Let’s start with the Arctic ice pack, everyone else does. It is an undisputable fact that it is shrinking. You leave your best cotton dress hanging on the line in the sun too long and the same thing happens. No mystery there. So the obvious implication here is that the sun must be getting hotter since the ice pack wasn’t shrinking before. So what is making the sun hotter? That is easy. Due to the alarming use of solar cells extracting energy from sunlight, the sun has to work harder and harder just to keep up. As anyone can tell you, if you exert yourself, say by exercising or engaging in similar distasteful endeavors, you tend to heat up noticeably. The sun is only human so the same thing happens to her. Some have proposed that there is warming of the atmosphere due to all the heat being exhausted into the air by air conditioners from homes and cars and RVs, but I don’t believe that. I think it is the solar cell thing. Because of this the ice packs shrink, exposing more grass, which dies and gives off some gas or other which melts the ozone layer and makes the oceans flood and we lose a large portion of the voting block in Los Angeles. So of course the Democrats are against global warping. So of course the Republicans are FOR global warping.
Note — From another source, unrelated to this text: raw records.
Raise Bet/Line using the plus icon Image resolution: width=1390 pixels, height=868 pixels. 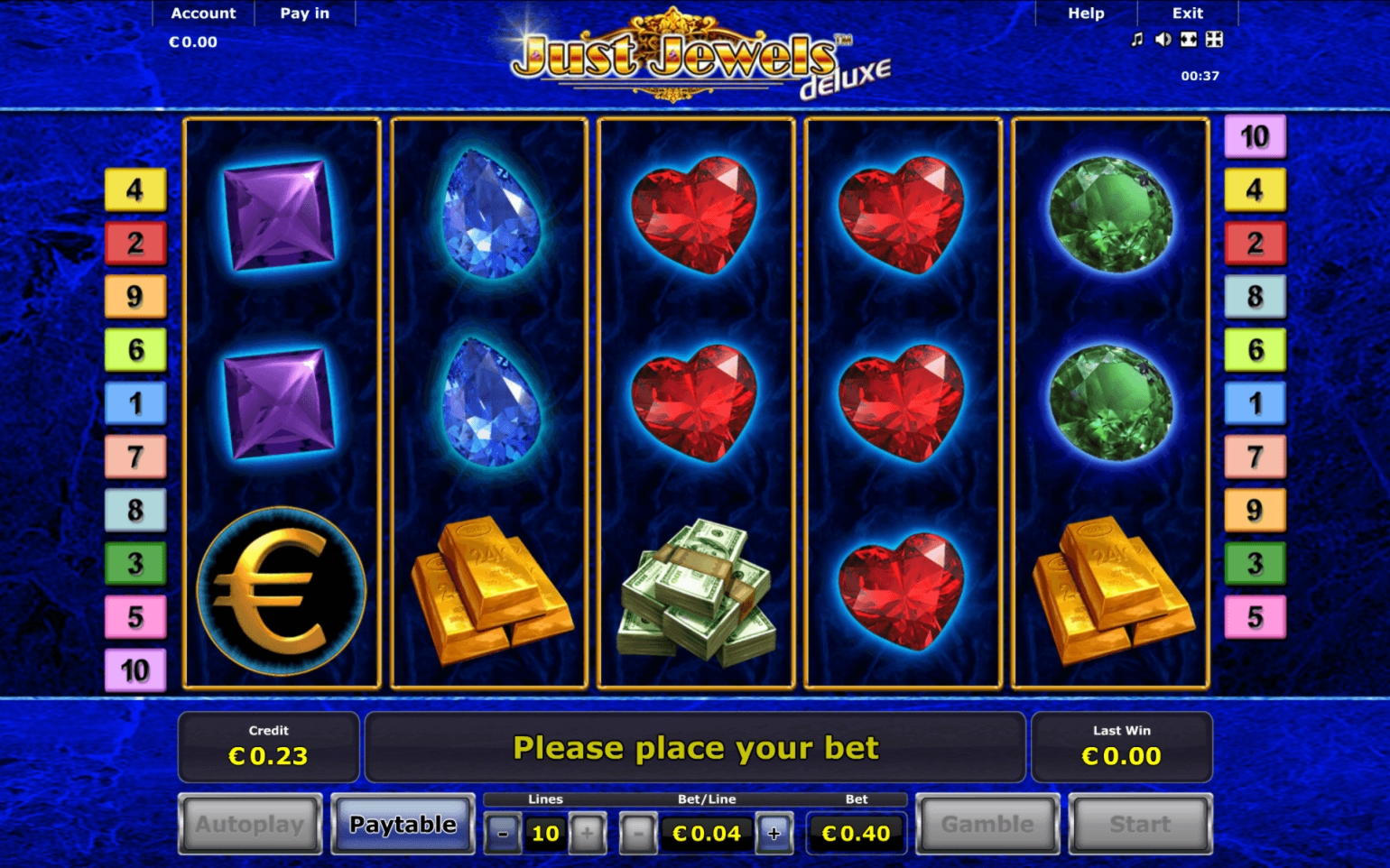click(x=773, y=833)
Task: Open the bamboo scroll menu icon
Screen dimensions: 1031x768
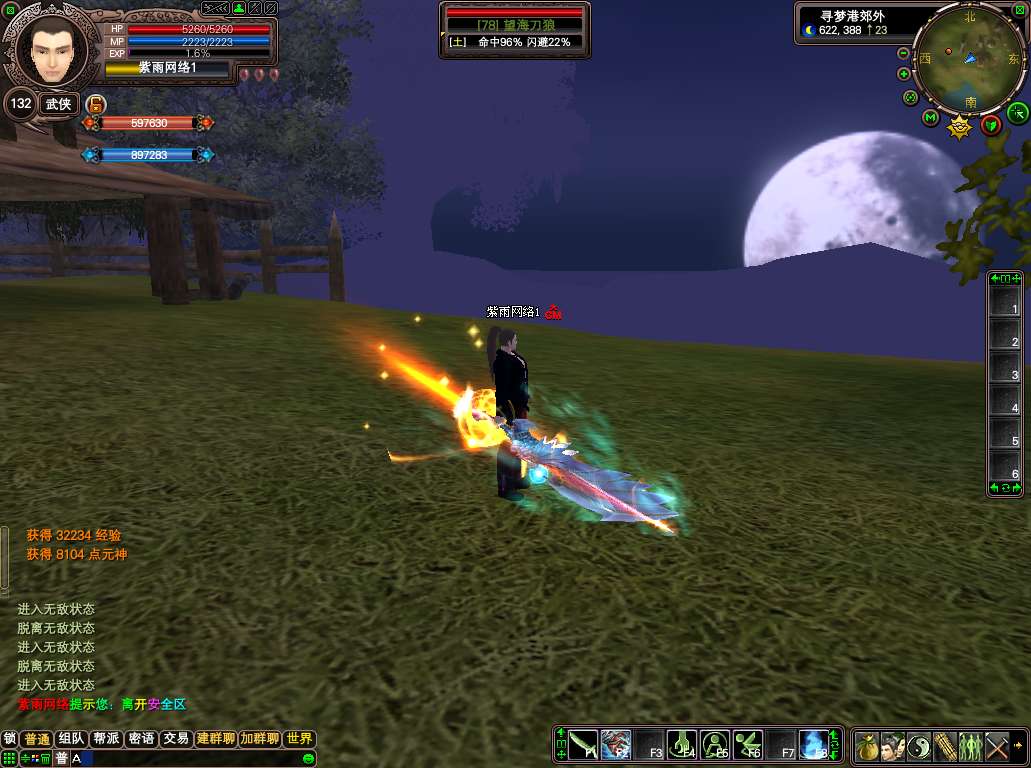Action: [x=945, y=746]
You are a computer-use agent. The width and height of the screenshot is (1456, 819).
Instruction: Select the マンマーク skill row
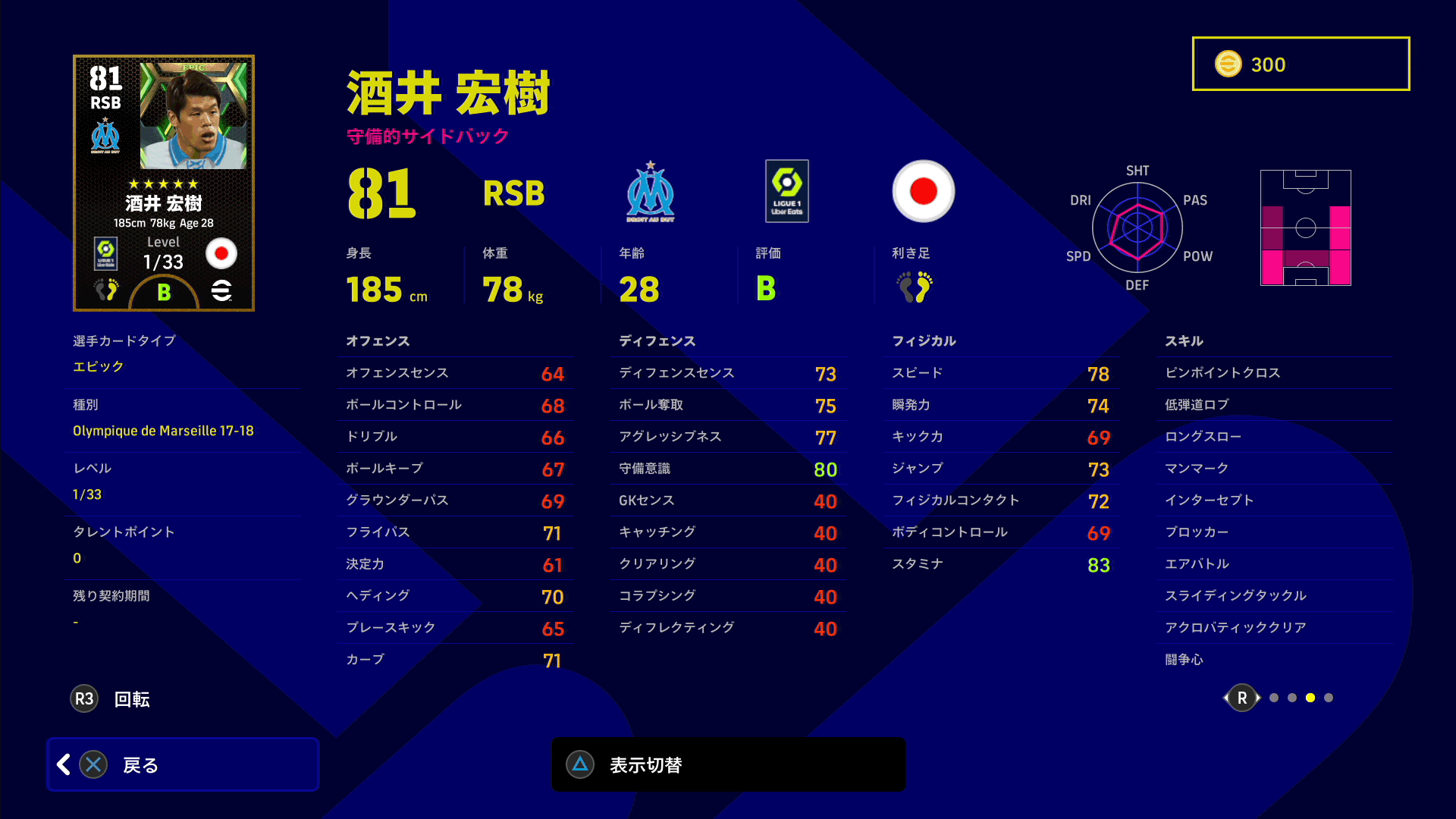click(1279, 469)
But say you are a Democrat and you want to stop global warping, how would you go about it. As we have seen, the root of the problem is solar energy. But how do we get rid of it? What can we replace it with? Well, there is wind power. So let’s look at that. It is a clean source of energy and provides a handy way of controlling the bird population, so it seems like a win-win. But there are problems. A windmill is a way of trapping wind, like the sail of a ship. But like a ship, the windmill will try to move away from the wind. The only way it can do that is to move the Earth, causing it to spin faster. Over time the Earth will spin faster and faster until it is going so fast that gravity can no longer hold things to the Earth, and lawn furniture, light sleepers and small children will commence to fly about creating hazardous conditions for air travel. This is not optimal. Clearly other options must be considered.
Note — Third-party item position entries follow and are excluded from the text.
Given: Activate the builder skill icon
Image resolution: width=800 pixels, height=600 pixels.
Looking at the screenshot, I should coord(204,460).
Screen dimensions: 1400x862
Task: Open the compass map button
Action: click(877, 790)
There are always fossil fuels, but Democrats hate those and for good reason. Burning them is very harmful to fossils, some of which are already extinct. Besides, there are only enough of those to last a few years or a few hundred years or something like that. And they live in countries that don’t care for us so they sell us the fossil fuels and snicker about it. That is hurtful. And coal isn’t clean I don’t care what anybody says. And if we use that all up we will be endangering our most valuable tradition. Christmas. Corn seems promising, but using that all up would be very sobering for the poor mountain folks of West Virginia and Kaintuck. They have drones now that can detect if these poor wretches are trying to grow their own and wasting all that rocky hillside land that is more suitable for growing pot. They may not represent a lot of electoral college votes, but they are people too, in their own way. And it will be a sad day indeed when the moon shines no more in Appalachia.

So that leaves gas, natural or cattle induced. Following cows around would take more energy than you are likely to collect, and digging around in the ground for gas is just plain uncivilized.

So there we are. Opinion rich and solution starved. But I am a globe half warped kind of guy. I am not giving up. I know the truth is out there. On the internet. Somewhere. It is only a matter or knowing what voices to listen to. The old school, antiquated mumblings of academic elitists, stuck in the rigor of the past, or the new enlightened clarion voice of reason and poster of selfies that is our beloved social media.   The choice should be clear. It is the new order of things. It is now. It is available to all and free for all. And of the locus of tender ironies, there is perhaps none so sweet as the fact that of this rich blend of intertwined voices crying out bravely that the old king of scientific reason isn’t wearing any clothes, many of those voices are raised by individuals who are not wearing any pants.